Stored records
##############################
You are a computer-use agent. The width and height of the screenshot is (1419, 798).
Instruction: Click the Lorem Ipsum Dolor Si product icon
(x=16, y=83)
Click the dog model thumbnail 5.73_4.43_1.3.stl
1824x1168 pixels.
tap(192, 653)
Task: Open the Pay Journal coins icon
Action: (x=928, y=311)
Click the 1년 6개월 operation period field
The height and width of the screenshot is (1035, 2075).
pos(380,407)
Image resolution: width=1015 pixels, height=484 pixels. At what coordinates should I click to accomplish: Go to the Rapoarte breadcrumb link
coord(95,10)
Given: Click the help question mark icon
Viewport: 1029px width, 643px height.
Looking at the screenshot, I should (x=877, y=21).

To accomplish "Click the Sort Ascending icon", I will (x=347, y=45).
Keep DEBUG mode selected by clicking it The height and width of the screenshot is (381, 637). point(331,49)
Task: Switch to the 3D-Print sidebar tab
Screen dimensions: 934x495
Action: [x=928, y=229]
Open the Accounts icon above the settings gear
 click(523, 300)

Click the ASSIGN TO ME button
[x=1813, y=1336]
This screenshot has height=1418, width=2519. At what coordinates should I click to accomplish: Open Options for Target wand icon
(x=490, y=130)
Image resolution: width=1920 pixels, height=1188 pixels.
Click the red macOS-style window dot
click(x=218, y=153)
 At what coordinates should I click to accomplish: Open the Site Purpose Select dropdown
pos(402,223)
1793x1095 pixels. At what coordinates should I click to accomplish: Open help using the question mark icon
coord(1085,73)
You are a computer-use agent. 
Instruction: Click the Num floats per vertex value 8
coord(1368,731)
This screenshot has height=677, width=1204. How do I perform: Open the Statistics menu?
##############################
- Work to be completed
Check which lines of the entries hold the word "computer", then please give only how many there are.

- Result for this task
2